> [WRITTEN EXERCISE]: Copy every one of the following records line by line, changing nothing.

Records from a data source
================================
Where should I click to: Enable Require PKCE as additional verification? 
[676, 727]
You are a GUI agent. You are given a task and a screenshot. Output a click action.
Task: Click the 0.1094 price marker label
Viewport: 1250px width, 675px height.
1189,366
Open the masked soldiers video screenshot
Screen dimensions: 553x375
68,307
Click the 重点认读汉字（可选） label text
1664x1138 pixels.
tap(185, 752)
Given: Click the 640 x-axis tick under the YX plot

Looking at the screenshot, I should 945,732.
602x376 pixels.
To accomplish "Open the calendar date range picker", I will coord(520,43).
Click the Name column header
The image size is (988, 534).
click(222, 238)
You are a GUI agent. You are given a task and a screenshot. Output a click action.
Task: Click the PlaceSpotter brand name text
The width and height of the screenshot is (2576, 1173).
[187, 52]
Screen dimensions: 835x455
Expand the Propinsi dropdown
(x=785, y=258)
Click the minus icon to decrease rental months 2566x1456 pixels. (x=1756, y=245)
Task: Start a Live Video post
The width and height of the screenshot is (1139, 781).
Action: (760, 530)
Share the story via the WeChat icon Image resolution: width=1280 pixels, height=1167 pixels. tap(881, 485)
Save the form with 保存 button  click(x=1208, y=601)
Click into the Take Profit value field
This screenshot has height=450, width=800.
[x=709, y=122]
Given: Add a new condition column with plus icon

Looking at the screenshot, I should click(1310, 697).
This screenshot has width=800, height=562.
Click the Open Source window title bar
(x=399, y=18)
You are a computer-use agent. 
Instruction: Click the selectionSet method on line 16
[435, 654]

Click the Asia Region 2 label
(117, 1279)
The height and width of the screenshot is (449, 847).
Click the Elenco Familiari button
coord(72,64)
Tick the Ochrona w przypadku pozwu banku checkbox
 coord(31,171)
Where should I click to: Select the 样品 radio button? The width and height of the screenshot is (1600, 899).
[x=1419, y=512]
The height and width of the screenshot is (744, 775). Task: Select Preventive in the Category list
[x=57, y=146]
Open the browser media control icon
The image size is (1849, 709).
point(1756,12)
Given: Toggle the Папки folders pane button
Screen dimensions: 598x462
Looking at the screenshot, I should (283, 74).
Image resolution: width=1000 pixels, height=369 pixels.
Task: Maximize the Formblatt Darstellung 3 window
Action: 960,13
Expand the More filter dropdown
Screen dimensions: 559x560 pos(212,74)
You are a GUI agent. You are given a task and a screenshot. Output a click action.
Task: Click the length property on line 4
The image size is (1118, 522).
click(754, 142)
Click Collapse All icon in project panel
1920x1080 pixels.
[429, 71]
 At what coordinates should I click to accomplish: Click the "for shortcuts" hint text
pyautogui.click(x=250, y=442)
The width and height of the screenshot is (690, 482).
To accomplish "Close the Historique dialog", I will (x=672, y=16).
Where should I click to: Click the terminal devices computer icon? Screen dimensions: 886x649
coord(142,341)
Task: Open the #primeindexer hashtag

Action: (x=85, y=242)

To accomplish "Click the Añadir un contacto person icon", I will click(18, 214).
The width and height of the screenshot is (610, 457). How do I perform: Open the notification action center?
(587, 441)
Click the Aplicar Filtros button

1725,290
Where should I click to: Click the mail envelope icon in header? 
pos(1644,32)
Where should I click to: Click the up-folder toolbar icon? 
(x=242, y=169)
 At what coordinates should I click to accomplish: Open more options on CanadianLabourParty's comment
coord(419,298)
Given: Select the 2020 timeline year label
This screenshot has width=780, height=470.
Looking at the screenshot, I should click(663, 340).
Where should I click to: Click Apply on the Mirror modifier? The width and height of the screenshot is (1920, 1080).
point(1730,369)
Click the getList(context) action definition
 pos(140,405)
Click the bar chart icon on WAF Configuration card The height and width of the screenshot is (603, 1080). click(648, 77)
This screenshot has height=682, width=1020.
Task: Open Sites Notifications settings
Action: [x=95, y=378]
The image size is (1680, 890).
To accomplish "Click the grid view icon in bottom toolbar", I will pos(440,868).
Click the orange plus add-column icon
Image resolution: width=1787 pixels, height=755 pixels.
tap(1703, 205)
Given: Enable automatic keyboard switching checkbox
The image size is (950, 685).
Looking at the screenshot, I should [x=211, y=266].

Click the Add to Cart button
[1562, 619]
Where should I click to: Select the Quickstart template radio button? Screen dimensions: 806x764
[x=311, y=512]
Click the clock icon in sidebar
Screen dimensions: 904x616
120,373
================================
> [OUTPUT OF THE TASK]:
Where should I click to: Enable Require PKCE as additional verification? 
[676, 727]
You are a GUI agent. You are given a task and a screenshot. Output a click action.
Task: Click the 0.1094 price marker label
Viewport: 1250px width, 675px height.
1189,366
Open the masked soldiers video screenshot
Screen dimensions: 553x375
68,307
Click the 重点认读汉字（可选） label text
1664x1138 pixels.
tap(185, 752)
Given: Click the 640 x-axis tick under the YX plot

Looking at the screenshot, I should 945,732.
602x376 pixels.
To accomplish "Open the calendar date range picker", I will coord(520,43).
Click the Name column header
The image size is (988, 534).
click(222, 238)
You are a GUI agent. You are given a task and a screenshot. Output a click action.
Task: Click the PlaceSpotter brand name text
The width and height of the screenshot is (2576, 1173).
[187, 52]
Screen dimensions: 835x455
Expand the Propinsi dropdown
(x=785, y=258)
Click the minus icon to decrease rental months 2566x1456 pixels. (x=1756, y=245)
Task: Start a Live Video post
The width and height of the screenshot is (1139, 781).
Action: (760, 530)
Share the story via the WeChat icon Image resolution: width=1280 pixels, height=1167 pixels. tap(881, 485)
Save the form with 保存 button  click(x=1208, y=601)
Click into the Take Profit value field
This screenshot has height=450, width=800.
[x=709, y=122]
Given: Add a new condition column with plus icon

Looking at the screenshot, I should click(1310, 697).
This screenshot has width=800, height=562.
Click the Open Source window title bar
(x=399, y=18)
You are a computer-use agent. 
Instruction: Click the selectionSet method on line 16
[435, 654]

Click the Asia Region 2 label
(117, 1279)
The height and width of the screenshot is (449, 847).
Click the Elenco Familiari button
coord(72,64)
Tick the Ochrona w przypadku pozwu banku checkbox
 coord(31,171)
Where should I click to: Select the 样品 radio button? The width and height of the screenshot is (1600, 899).
[x=1419, y=512]
The height and width of the screenshot is (744, 775). Task: Select Preventive in the Category list
[x=57, y=146]
Open the browser media control icon
The image size is (1849, 709).
point(1756,12)
Given: Toggle the Папки folders pane button
Screen dimensions: 598x462
Looking at the screenshot, I should (283, 74).
Image resolution: width=1000 pixels, height=369 pixels.
Task: Maximize the Formblatt Darstellung 3 window
Action: 960,13
Expand the More filter dropdown
Screen dimensions: 559x560 pos(212,74)
You are a GUI agent. You are given a task and a screenshot. Output a click action.
Task: Click the length property on line 4
The image size is (1118, 522).
click(754, 142)
Click Collapse All icon in project panel
1920x1080 pixels.
[429, 71]
 At what coordinates should I click to accomplish: Click the "for shortcuts" hint text
pyautogui.click(x=250, y=442)
The width and height of the screenshot is (690, 482).
To accomplish "Close the Historique dialog", I will (x=672, y=16).
Where should I click to: Click the terminal devices computer icon? Screen dimensions: 886x649
coord(142,341)
Task: Open the #primeindexer hashtag

Action: (x=85, y=242)

To accomplish "Click the Añadir un contacto person icon", I will click(18, 214).
The width and height of the screenshot is (610, 457). How do I perform: Open the notification action center?
(587, 441)
Click the Aplicar Filtros button

1725,290
Where should I click to: Click the mail envelope icon in header? 
pos(1644,32)
Where should I click to: Click the up-folder toolbar icon? 
(x=242, y=169)
 At what coordinates should I click to accomplish: Open more options on CanadianLabourParty's comment
coord(419,298)
Given: Select the 2020 timeline year label
This screenshot has width=780, height=470.
Looking at the screenshot, I should click(663, 340).
Where should I click to: Click Apply on the Mirror modifier? The width and height of the screenshot is (1920, 1080).
point(1730,369)
Click the getList(context) action definition
 pos(140,405)
Click the bar chart icon on WAF Configuration card The height and width of the screenshot is (603, 1080). click(648, 77)
This screenshot has height=682, width=1020.
Task: Open Sites Notifications settings
Action: [x=95, y=378]
The image size is (1680, 890).
To accomplish "Click the grid view icon in bottom toolbar", I will pos(440,868).
Click the orange plus add-column icon
Image resolution: width=1787 pixels, height=755 pixels.
tap(1703, 205)
Given: Enable automatic keyboard switching checkbox
The image size is (950, 685).
Looking at the screenshot, I should [x=211, y=266].

Click the Add to Cart button
[1562, 619]
Where should I click to: Select the Quickstart template radio button? Screen dimensions: 806x764
[x=311, y=512]
Click the clock icon in sidebar
Screen dimensions: 904x616
120,373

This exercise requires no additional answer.